Here is what you need in 2021 if you want to flash this board with the latest possible CUDA and L4T image.

  1. Official Resource: https://developer.nvidia.com/linux-tegra-rel-21
  2. Great Overall Resource: https://elinux.org/Jetson_TK1
  3. JetPack 3.1: (Installing this on Ubuntu 14.04 dramatically eases the deployment. Check out here and search for 3.1 to get it.)

The device supports Ubuntu 14.04 as the last official ubuntu release for L4T, which has been phased out since 2019. This also means that you miss out on lot of advantages of the new linux kernel, while the device also has no official support for CUDA 7 and above, and hence recent CUDA programs wont work on it anyway.

If in any case you feel the need to reflash your TK1, the process requires you to setup Ubuntu 14.04 with the correct L4T image. I’ve attached a link of an OS image that you can use for the same.
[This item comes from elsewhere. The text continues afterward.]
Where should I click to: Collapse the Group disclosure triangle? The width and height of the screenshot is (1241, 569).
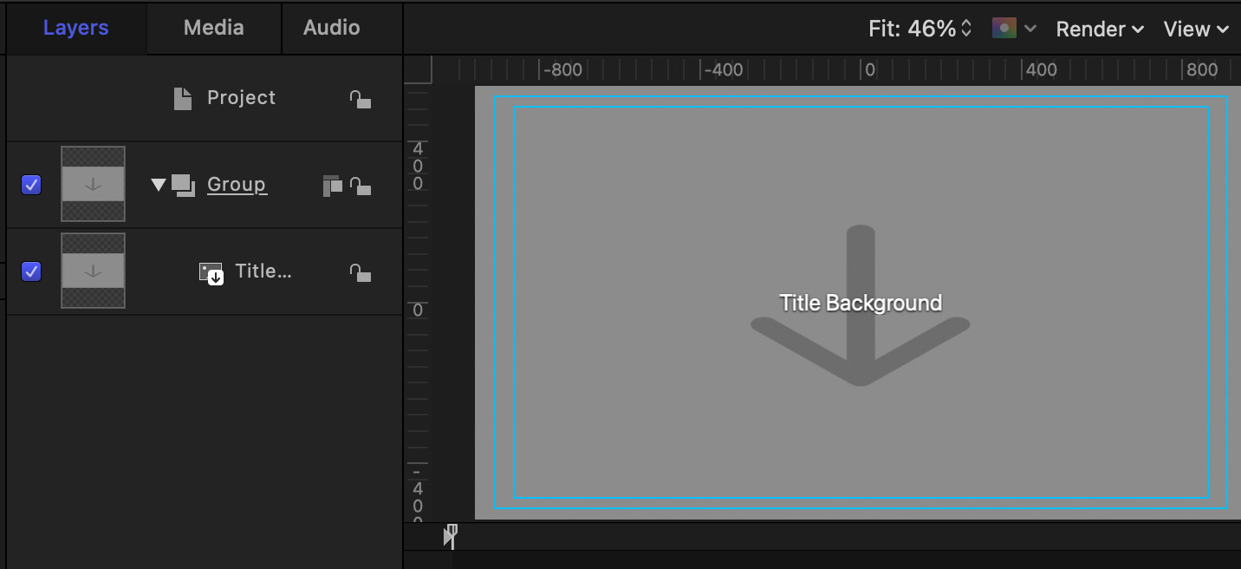point(158,185)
Guest OS Credentials: prakhar: prakharshukla

https://mega.nz/file/4JJzSI4I#Lj0i6Lp97igot5qRbXgfotVNPxgkiWdyHcaYo8X0Xrs

One interesting bug I found was that after flashing TK1, it simply wont boot. After searching some forums, this turned out to be the difference between how Ubuntu 14.04 was handling the scripts is different from subsequent versions and hence it is easier to flash OS from it, rather than to modify the existing scripts to support a newer host OS. The error was very hard to observe though, as it scrolls too fast and I could only debug it using video capture of the boot and review it log by log.
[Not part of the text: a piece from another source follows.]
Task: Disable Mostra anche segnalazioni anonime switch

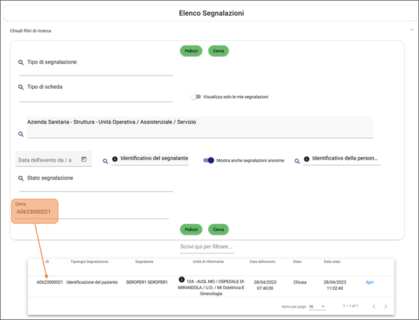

P.S. the USB 3.0 is not enabled by default, has to be enabled manually. Check out this.


After all the experimentation I could do with this board, the limitations from the hardware & drivers make it seem a very bad starting point for GPGPU developer board. Primary points:

  1. Lack of OpenCL support.
  2. No recent CUDA support (even though SM3.2 hardware support is there?)
  3. Lack of good SDKs to handle video enc/dec and other options.

After some more exploration I found this amazing guy who had pushed a wheel package for tensorflow 0.8.

In future, I’ll try to get some better projects working on this.